第11章 揺れる
ふと、家康の視線が、手拭いを握ったままの俺の手に止まる。
「それ……」
「なんだ?」
「ひいろの染めたものですね」
「ほう、何故そう思う?」
「その色、ひいろの色ですから、見れば分かります」
「見れば…か」
「染め物をしたとひいろに聞いたし、自分の目で見ましたから」
「ひいろに会ったか」
一瞬、家康の瞳が揺れて、すぐに何事もなかったように戻る。
「会いましたけど、何か?」
「いや、いろは屋に行ったが、留守だったのでな」
「あぁ、ひいろなら、何処か遠くに行っているらしいですよ。そろそろ、ひとつきになるかな。まだ帰ってないです」
「そうか」
「はい」
俺が聞いた答えを、家康も同じように聞いている。
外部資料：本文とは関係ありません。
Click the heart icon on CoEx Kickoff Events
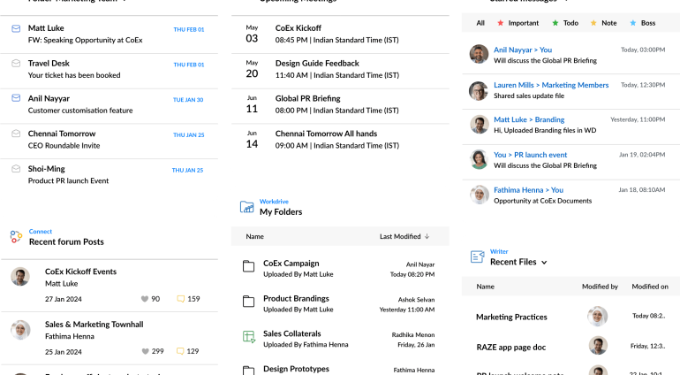Image resolution: width=680 pixels, height=375 pixels. (146, 299)
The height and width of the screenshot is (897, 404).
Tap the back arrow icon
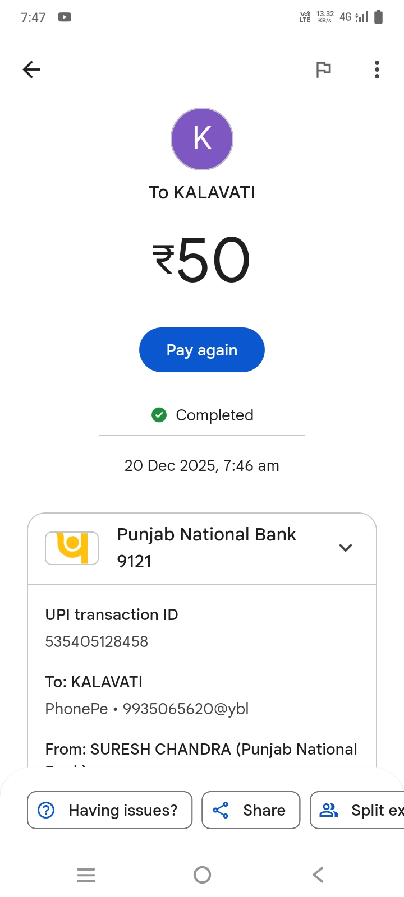(x=32, y=70)
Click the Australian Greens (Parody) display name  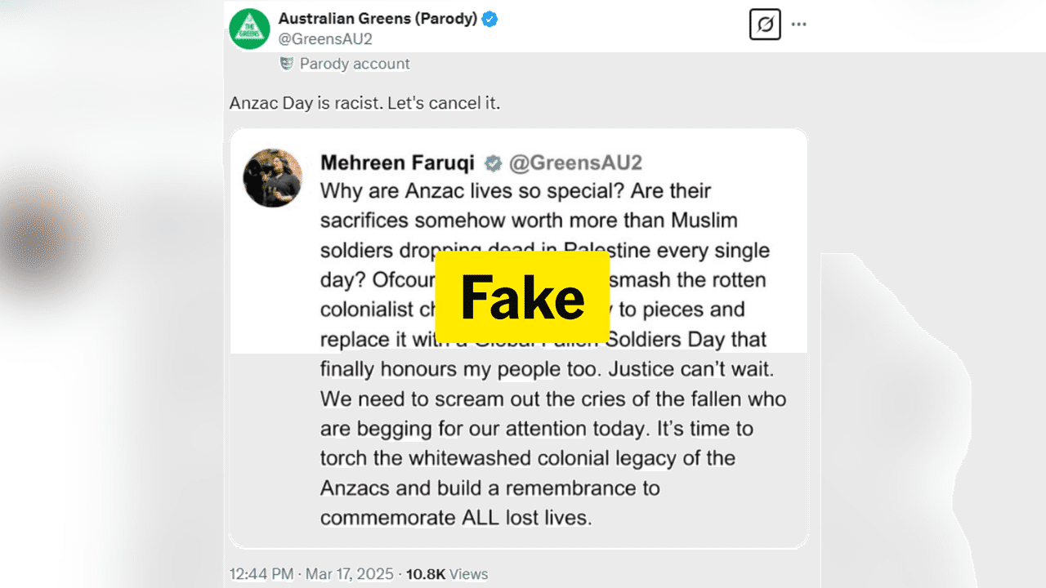[378, 18]
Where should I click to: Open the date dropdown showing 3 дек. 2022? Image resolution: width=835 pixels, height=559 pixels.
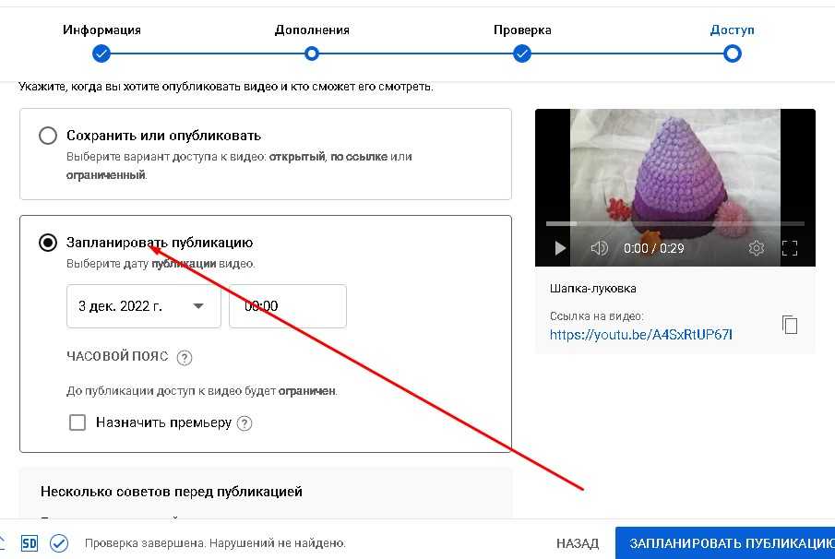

特に大きな意味はないだろうが、分かるのはひいろが、いろは屋にいないと言う事実。それと、家康とひいろの間に何かがあったと思われること。もしくは家康の中の、ひいろへ対する何かが変化したのか。家康の瞳が一瞬揺れたのは、心の揺れか。何度かいろは屋へ出向いている様子を聞けば、やはり何かあったか……。
知りえぬ時の流れに思いを馳せ、自ら心を揺らすとは、我ながら呆れ返る。